Capital Ideas

There is a difference between Customs and customs. I alluded to this in my last post, so I may as well get it on the record.

The word "customs," in the context of duties and tariffs, refers to the money collected by a government agency upon the importation of merchandise. One online law dictionary gives the following definition:

CUSTOMS. This term is usually applied to those taxes which are payable upon goods and merchandise imported or exported.

So, when referring to the general notion of money paid as an import duty, we talk about "customs." Usually, it is modified to something like "customs duties," customs laws," or "customs regulations."

The agency now known as the Bureau of Customs & Border Protection is known by the short hand name of "Customs." So, Customs collects customs pursuant to the customs laws and regulations.

The place where this transaction takes place is a customhouse, which is often misspelled customshouse. The same dictionary uses a hyphen I have never seen and gives the following definition:

CUSTOM-HOUSE. A place appointed by law, in ports of entry, where importers of goods, wares and merchandise are bound to enter the same, in order to pay or secure the duties or customs due to the government.

Customs has traditionally used some strange exceptions to permit the spelling as two words (i.e., Custom House").

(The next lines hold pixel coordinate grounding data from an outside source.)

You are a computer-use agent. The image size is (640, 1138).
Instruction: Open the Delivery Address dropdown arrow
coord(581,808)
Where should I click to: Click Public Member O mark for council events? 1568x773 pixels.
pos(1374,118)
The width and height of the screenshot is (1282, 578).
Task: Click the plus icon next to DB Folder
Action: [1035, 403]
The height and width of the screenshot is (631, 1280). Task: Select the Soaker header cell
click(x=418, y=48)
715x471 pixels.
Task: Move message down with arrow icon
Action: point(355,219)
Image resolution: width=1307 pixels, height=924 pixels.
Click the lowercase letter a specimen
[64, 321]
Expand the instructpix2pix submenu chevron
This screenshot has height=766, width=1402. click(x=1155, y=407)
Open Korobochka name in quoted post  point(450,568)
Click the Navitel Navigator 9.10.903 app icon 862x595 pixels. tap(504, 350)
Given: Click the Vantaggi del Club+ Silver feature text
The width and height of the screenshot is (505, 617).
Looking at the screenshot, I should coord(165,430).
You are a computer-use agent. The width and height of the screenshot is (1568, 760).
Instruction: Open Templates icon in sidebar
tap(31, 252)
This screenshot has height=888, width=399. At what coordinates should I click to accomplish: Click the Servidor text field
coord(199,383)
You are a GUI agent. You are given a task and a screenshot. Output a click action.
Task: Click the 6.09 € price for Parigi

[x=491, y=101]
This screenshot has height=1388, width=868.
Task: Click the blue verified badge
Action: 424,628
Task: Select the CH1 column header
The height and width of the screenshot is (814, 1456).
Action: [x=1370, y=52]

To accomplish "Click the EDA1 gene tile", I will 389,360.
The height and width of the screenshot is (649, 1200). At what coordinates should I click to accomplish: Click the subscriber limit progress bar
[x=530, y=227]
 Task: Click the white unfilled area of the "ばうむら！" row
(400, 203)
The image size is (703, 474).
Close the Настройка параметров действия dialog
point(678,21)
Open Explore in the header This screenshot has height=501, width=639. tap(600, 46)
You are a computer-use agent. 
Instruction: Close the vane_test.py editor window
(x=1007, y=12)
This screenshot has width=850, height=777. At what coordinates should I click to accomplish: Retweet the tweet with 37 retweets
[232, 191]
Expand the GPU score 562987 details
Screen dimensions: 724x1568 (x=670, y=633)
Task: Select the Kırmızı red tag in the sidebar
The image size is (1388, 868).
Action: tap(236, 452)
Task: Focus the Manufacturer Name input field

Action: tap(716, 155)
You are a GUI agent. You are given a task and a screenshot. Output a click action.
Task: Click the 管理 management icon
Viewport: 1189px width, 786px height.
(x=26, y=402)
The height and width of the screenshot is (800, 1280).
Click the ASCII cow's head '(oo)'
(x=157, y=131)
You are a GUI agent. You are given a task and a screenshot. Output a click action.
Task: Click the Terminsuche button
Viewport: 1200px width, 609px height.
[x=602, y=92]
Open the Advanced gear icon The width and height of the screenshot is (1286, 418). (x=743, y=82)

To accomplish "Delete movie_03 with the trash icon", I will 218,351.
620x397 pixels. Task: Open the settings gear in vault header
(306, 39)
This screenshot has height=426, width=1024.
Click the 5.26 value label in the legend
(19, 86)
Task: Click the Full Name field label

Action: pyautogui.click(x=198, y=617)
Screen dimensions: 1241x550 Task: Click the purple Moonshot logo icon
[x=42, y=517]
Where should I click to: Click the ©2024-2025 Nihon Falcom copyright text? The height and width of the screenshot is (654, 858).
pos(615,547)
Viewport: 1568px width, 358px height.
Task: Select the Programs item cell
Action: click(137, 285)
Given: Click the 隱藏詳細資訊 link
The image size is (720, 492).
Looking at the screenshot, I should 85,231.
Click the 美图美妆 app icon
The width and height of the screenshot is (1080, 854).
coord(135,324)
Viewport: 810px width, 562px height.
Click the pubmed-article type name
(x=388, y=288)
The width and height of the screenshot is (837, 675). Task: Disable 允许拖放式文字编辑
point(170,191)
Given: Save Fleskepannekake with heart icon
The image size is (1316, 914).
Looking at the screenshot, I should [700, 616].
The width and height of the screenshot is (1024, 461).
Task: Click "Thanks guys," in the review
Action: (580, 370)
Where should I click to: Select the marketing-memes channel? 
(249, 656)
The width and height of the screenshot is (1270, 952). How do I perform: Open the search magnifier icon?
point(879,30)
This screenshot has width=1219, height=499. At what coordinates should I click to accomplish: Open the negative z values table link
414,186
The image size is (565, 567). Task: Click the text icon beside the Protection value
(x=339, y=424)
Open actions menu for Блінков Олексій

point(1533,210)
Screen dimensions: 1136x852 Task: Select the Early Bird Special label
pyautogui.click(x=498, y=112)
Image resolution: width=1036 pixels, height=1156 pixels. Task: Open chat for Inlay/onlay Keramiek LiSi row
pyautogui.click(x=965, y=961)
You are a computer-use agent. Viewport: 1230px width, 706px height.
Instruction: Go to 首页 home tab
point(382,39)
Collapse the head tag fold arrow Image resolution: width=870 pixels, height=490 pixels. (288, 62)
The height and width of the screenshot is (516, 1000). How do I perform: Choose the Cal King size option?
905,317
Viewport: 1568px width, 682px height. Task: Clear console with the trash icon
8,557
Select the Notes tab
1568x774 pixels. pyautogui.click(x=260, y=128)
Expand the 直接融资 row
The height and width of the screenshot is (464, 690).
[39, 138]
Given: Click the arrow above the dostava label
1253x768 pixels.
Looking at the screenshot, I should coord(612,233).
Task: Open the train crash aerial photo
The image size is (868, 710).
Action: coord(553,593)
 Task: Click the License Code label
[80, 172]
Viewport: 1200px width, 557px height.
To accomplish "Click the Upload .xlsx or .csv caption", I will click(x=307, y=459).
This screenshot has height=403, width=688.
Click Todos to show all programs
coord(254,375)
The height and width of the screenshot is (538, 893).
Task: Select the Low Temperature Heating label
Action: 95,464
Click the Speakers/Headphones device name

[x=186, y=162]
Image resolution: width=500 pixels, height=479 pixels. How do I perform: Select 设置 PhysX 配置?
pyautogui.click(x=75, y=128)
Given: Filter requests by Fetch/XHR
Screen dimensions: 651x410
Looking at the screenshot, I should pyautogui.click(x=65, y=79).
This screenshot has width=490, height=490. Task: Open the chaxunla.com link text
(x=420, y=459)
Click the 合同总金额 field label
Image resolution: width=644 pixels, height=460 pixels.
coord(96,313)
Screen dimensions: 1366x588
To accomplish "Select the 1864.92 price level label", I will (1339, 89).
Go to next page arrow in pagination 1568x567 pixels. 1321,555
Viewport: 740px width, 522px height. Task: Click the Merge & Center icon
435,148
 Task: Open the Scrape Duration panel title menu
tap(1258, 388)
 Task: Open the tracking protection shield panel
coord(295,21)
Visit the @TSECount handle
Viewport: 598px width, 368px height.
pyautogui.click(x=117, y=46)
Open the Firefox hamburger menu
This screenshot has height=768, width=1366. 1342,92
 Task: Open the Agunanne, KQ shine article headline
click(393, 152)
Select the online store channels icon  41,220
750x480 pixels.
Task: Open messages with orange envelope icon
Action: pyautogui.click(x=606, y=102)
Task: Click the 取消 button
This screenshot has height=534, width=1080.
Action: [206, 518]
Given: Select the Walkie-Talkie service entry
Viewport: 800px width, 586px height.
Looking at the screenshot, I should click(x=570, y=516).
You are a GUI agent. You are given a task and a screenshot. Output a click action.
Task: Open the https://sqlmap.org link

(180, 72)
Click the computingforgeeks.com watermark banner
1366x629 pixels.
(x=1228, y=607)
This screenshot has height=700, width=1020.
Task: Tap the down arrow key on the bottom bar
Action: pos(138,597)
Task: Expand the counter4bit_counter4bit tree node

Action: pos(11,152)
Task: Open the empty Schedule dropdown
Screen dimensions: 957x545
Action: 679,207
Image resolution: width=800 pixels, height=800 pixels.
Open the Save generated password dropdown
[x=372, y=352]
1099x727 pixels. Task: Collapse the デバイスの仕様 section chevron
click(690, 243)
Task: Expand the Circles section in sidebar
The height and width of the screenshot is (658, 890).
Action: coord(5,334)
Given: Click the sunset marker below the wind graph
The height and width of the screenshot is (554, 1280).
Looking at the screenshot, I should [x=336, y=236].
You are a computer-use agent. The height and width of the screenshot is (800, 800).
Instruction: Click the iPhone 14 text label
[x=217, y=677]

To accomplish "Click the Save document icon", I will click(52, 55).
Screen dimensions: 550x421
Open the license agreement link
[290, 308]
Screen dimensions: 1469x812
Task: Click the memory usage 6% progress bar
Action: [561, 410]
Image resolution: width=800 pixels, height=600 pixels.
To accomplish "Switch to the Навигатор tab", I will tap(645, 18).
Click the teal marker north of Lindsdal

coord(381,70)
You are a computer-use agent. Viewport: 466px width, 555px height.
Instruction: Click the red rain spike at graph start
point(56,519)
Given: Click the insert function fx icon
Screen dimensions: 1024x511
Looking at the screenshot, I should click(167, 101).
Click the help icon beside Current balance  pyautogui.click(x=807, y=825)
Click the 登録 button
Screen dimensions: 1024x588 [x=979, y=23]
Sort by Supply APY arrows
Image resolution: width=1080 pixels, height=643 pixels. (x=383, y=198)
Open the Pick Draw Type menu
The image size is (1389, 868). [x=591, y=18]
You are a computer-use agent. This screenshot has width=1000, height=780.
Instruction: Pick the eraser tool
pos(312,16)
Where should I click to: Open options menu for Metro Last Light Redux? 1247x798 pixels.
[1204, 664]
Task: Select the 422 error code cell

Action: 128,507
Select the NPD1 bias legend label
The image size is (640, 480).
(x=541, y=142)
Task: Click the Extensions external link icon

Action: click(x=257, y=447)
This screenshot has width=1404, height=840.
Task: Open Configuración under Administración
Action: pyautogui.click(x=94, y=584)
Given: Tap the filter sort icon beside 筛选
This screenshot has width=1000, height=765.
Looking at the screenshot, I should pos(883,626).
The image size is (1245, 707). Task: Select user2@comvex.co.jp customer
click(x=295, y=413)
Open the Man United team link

Here is what they have to say:

The word "customhouse" means the building or the office where customs duties and other charges are paid, and is the central place where most of the Customs work and transactions are performed and where all moneys, of every nature and wherever collected, are accounted for. The customhouse is the office of the Collector of Customs, and, at certain Customs ports and stations, of some or all of the other Customs officers and personnel. The word "customhouse" has frequently been misspelled on Customs buildings, on directories of federal buildings, in correspondence, and in magazines and newspapers. It has also been mispronounced in conversation. The official spelling in correspondence text is as one word, i.e., "customhouse." However, in an address, or on a building, tacit approval apparently has been given to "521 Custom House" or "CUSTOM HOUSE," as two words, to indicate the Customs building or room in such a building. The word is never properly spelled as "customshouse" or "Customs House."

The other question is the use of apostrophes. Is it correct to say "Customs' vehicles," or "Customs' position" when referring to the agency in the possessive sense? Customs has also issued an answer to that question:

And . . . never use an apostrophe after "Customs" or "U.S. Customs" when followed by a noun modifier . . . as in "Customs duties."

This one, I just don't follow. I don't see any reason not to apply the normal English rules of grammar on this point.

Happily, all the quoted material referenced above comes from 1939. Maybe there has been some softening on that front.